In chapter, Mr. Kirk explains about the workflow and path of visually analyzing data, the visualization workflow is a key concept in implementing a data visualization tool in an enterprise and the chapter benefits the reader with typical representations of the concept in mutual combination of theoretical definitions. The conceptual workflow involves around the decision forensics, assessment of the current workflow and a final analysis of potential problems.
The decision forensics speaks about sample visualization and forensically decipher the designs and pattern of data and deconstruct a puzzle to get to the root of the theme under consideration. The tactics involved is explained and the need to find hidden contexts and behind the scenes data is important. The stage of current workflow talks of the existing setup. Advantages, disadvantages, need to improve and the benefits of improved visualization analysis.
the author emphasizes an activity involving brainstorming the reader to perform data gathering, ideas to implement a project plan with the manager at an enterprise and to learn the underlying concept of data visualization. This provided a learning opportunity to the reader to engage in the book and analyze their situation based on this concept.
Ideas and thoughts:
The author presents us a unique way of representing data visualization through workflow models that can highly impact the decision maker to choose a path that can be totally different to the existing setup.
Upon reading the chapter 2, I was able to gather info about the use of data gathering and arrangement before processing. A quick thought on this provided the possibility of segregating data beforehand in order make the process smooth and to eliminate unusable data. This can save a lot of time and money when the size of data is large. A further benefit was to improvise the existing setup by going through the existing setup and acquire hidden data. However, this needs to be done without unintended downtime and loss to an organization.
The workflow can be implemented in my current personal space while assessing the amount of data stored in my emails coming from credit card transactions. Upon logging into my credit card activity statement, I can filter thrones that are needed. This can help benefit me to keep track of the required ones and delete the rest of junk. Nowadays, since this is visually available through graphs, it makes life easier to organize the data before acting.

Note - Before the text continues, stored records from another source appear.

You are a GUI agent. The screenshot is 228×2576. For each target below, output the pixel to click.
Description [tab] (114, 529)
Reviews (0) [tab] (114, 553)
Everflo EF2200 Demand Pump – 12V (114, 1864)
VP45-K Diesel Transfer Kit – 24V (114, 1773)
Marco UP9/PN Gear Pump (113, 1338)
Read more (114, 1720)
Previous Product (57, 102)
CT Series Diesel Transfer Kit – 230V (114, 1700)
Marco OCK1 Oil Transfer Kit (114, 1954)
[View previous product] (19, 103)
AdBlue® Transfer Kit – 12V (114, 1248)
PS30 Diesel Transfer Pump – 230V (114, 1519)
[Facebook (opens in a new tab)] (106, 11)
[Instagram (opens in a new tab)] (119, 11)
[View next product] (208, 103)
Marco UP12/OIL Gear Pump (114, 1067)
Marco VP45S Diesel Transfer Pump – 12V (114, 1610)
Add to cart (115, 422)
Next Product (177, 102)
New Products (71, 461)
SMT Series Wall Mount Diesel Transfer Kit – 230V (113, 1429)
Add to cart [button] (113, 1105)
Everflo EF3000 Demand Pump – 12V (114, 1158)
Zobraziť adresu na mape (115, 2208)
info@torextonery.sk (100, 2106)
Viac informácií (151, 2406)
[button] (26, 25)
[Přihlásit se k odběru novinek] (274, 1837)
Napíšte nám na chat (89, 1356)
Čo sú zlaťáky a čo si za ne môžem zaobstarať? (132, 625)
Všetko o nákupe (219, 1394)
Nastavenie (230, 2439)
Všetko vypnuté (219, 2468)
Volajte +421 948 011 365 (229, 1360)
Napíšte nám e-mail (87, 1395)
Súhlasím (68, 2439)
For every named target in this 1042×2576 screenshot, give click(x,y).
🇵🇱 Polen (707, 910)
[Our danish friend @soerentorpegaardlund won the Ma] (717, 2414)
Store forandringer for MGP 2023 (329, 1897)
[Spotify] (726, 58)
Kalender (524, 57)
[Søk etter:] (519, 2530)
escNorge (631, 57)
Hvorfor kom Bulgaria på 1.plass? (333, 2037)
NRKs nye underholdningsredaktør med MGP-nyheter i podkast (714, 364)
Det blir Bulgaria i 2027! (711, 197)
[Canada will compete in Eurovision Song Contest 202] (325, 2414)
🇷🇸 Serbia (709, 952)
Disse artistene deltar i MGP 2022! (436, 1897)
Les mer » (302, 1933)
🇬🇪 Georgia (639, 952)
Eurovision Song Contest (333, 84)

Meanwhile, in an enterprise, the importance of workflow cannot be emphasized enough. The need to gather historical data is quintessential in terms of auditing and cost analysis. The most important part is the effect this has in future decision-making processes.
The next application is to perform thorough research on the hidden data that can go missing but can have a significant impact on the outcome of a project. For example, if the data usage over a weekend is not captured as it was a long weekend, it affects the next part of the report and can mislead a user to perform wrong analysis.